So what will the fast-and-slow-clothes future be like? Based on the data gathered as part of this project, we have developed a number of scenarios around fast and slow clothes and fast and slow rhythms of use. These scenarios are glimpses of the future and starting points for many other projects. They begin to show how we can approach issues of clothes, fashion and sustainability in a way which isn't dominated by organic cotton (or other populist) issues alone. We actively discourage you from thinking that these ideas are the only way of developing a more ecological approach to fashion and clothes. Not true! We like to see our ideas as being part of a 'rainbow evolution', an emerging, ever changing, complementary set of approaches in this vast and ever-changing sector. Explore the scenarios in this section and visit the Gallery to see views of the new rhythms in our wardrobes.

Welford (1995) suggests that there are five imagined user phases in the transition towards the ecological future:
  1. Purchase only to satisfy need of consumer, no attention to environment
  2. More observant of environmental activities, reluctantly comply with existing laws. Display negative attitudes towards environmental legislation restricting personal choice. Purchasing behaviour reflects only enforced actions.
  3. Consumers begin voluntarily to seek out products that are less damaging to the environment. They accommodate to environmental concerns.
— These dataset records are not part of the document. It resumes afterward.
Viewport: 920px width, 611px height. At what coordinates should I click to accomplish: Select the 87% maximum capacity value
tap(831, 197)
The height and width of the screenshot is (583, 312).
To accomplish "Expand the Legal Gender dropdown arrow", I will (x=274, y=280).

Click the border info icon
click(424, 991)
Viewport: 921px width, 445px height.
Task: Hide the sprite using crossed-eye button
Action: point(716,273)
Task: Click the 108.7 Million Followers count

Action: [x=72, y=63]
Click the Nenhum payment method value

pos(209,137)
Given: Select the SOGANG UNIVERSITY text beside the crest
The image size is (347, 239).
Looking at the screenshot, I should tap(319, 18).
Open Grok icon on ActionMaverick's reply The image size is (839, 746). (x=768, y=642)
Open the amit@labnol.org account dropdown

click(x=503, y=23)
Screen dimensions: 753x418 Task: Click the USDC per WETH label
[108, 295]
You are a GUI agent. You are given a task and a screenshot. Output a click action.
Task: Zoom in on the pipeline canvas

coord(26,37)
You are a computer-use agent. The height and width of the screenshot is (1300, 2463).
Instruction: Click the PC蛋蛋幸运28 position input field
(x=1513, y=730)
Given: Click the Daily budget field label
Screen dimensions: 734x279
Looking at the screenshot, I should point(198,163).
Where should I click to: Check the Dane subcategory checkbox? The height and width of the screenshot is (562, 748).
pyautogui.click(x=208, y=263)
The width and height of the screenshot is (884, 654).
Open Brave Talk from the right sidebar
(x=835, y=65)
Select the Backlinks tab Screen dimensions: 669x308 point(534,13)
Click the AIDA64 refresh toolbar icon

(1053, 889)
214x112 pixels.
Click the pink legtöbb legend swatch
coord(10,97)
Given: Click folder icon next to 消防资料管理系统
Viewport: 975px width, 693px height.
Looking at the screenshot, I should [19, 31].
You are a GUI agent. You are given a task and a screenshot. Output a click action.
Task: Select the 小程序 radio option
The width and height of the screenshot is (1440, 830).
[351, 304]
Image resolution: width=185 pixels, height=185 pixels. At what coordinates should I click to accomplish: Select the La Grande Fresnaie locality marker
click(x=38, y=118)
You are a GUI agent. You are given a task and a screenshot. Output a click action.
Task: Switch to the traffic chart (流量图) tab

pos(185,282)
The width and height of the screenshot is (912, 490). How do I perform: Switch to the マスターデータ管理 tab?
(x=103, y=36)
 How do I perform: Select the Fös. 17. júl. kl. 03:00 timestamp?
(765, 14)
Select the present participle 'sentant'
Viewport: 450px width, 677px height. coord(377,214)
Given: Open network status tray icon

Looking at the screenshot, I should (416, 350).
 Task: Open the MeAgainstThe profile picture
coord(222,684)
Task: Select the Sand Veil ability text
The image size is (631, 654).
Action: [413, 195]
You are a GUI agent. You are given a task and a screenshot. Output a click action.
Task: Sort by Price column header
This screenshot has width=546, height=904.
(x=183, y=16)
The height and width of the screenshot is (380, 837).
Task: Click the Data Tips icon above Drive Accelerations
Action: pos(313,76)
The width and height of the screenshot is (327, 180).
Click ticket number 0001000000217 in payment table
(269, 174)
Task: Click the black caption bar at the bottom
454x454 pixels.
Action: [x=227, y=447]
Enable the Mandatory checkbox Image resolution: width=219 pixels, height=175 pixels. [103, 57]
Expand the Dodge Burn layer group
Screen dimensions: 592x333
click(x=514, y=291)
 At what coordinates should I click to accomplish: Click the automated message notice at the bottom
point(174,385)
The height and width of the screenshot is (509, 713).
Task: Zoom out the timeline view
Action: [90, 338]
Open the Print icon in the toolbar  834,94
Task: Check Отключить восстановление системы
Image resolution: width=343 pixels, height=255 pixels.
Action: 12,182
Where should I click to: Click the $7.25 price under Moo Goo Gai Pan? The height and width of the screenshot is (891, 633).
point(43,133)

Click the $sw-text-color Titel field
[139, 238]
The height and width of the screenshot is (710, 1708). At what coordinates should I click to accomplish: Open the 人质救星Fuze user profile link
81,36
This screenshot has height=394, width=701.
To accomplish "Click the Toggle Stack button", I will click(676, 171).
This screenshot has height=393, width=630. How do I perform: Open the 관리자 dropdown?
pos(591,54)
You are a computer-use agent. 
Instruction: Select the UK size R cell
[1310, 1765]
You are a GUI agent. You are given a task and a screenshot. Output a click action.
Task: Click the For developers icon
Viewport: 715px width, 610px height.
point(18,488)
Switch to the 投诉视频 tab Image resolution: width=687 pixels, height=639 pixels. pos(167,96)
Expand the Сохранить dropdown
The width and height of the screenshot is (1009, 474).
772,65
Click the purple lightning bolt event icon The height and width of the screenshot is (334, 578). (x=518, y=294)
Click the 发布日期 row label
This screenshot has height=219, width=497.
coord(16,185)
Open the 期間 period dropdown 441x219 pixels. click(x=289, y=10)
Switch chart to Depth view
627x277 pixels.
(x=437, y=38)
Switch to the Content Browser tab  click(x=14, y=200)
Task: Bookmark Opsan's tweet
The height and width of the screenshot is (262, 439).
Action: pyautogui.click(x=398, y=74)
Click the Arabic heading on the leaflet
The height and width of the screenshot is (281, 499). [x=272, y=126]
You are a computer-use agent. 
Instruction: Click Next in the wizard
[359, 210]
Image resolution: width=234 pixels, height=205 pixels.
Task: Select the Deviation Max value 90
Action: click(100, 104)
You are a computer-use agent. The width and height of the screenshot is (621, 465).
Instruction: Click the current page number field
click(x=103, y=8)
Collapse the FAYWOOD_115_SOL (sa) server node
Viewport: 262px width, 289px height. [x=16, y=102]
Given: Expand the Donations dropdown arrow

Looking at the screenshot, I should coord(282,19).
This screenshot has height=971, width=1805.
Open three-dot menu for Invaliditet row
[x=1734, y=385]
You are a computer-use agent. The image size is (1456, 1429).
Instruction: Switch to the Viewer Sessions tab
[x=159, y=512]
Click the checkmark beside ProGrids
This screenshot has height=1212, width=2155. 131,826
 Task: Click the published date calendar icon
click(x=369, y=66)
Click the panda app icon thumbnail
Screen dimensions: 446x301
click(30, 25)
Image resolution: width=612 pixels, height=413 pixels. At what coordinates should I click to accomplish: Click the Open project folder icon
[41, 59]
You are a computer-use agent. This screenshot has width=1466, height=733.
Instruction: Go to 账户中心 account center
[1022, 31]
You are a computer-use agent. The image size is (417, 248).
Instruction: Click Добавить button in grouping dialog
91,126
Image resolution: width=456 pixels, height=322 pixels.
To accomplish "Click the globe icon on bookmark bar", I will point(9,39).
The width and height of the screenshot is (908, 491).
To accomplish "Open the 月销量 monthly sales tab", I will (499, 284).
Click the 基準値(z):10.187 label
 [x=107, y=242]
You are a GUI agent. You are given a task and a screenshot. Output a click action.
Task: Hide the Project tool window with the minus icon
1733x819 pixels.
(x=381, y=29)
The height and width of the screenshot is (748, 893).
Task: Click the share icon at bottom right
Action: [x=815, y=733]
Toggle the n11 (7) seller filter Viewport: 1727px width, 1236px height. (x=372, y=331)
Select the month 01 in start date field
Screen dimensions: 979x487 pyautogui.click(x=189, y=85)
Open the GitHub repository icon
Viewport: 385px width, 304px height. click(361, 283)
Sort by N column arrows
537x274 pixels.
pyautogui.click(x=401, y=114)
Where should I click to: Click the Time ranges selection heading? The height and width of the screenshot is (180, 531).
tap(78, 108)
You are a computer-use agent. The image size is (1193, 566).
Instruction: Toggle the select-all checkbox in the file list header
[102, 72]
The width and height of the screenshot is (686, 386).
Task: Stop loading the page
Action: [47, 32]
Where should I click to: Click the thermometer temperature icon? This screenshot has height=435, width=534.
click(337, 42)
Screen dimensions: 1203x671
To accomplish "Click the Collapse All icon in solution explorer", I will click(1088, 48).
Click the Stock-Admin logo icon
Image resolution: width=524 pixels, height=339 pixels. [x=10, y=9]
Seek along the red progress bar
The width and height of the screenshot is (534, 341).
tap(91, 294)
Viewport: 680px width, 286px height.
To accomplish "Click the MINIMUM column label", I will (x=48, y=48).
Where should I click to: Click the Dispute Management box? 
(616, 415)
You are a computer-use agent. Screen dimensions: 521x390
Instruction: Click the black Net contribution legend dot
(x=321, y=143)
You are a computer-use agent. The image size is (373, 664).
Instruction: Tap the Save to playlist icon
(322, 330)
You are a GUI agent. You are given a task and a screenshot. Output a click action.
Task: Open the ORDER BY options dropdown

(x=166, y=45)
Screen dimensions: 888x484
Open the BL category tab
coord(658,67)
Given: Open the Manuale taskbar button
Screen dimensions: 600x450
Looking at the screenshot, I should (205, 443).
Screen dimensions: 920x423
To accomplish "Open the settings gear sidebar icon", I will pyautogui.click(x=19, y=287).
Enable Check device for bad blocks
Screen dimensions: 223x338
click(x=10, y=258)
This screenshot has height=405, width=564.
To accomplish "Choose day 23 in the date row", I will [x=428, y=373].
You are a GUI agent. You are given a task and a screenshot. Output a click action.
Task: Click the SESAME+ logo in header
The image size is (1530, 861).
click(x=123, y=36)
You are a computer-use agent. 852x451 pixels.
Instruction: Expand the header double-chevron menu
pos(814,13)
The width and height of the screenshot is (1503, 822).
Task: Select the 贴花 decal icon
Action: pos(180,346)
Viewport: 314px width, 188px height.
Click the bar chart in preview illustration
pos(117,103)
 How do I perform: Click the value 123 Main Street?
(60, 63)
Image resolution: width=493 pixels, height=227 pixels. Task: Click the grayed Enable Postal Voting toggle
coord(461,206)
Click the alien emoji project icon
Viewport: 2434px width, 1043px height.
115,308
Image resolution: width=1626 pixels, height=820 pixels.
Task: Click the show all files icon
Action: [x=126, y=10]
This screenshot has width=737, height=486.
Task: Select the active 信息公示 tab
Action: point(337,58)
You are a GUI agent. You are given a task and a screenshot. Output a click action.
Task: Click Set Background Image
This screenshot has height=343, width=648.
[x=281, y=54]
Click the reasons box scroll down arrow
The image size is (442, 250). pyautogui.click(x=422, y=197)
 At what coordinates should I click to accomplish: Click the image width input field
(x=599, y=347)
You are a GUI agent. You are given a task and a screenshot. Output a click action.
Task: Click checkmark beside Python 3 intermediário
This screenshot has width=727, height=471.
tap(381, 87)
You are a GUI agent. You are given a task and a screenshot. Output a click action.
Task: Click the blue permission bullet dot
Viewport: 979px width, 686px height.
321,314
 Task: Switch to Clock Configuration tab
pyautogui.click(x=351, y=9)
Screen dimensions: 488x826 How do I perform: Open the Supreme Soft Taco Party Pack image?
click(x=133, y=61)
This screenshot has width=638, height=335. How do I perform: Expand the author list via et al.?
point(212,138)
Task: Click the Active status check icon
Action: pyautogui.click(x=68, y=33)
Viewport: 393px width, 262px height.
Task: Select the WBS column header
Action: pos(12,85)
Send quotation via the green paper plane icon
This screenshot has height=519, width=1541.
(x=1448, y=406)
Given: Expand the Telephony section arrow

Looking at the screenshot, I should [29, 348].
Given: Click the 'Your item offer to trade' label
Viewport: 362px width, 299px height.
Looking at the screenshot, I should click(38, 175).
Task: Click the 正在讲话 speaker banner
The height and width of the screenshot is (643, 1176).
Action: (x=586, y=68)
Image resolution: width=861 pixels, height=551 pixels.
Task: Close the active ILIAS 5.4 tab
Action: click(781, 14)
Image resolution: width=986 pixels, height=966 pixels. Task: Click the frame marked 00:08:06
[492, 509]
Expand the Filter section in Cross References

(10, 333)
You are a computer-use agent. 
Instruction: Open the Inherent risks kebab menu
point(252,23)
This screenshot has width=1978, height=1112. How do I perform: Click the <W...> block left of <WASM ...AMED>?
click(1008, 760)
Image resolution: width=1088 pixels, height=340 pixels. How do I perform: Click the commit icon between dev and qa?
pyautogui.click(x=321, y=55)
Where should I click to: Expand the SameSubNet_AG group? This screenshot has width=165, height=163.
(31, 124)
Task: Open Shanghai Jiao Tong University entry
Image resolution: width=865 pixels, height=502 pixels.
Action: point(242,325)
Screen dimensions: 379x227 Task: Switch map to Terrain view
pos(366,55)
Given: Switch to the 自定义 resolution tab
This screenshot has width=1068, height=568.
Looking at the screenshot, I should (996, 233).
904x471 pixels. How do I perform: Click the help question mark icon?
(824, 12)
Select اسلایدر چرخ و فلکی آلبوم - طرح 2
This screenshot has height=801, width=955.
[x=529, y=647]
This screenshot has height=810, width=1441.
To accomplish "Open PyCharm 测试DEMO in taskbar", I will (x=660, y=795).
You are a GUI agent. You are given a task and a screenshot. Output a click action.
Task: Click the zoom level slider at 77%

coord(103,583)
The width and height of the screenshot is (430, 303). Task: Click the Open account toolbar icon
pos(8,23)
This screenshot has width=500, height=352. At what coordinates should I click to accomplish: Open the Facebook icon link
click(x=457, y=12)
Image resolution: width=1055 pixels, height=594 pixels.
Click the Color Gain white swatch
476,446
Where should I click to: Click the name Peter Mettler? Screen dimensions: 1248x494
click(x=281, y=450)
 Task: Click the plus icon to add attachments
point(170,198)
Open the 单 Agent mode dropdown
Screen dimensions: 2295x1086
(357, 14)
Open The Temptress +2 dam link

  4. Consumers question the need for the product as a legitimate use of the world's resources. A decision to purchase a product or service must meet buyers' personal criteria for minimum environmental impact, resource and energy use. The purchasing behaviour would exhibit strong environmental demands of the manufacturer, focusing on impacts over the total product lifecycle and its respect for humanity and other living things.
  5. Consumers have strong values for all living things in the biosphere. Therefore all production and consumption must show deep respect for others in the eco-system. This translates to a reduced level of human consumption to ensure that the ecobalance is maintained.


Welford, R, (1995), Environmental Strategy and Sustainable Development, London: Routledge.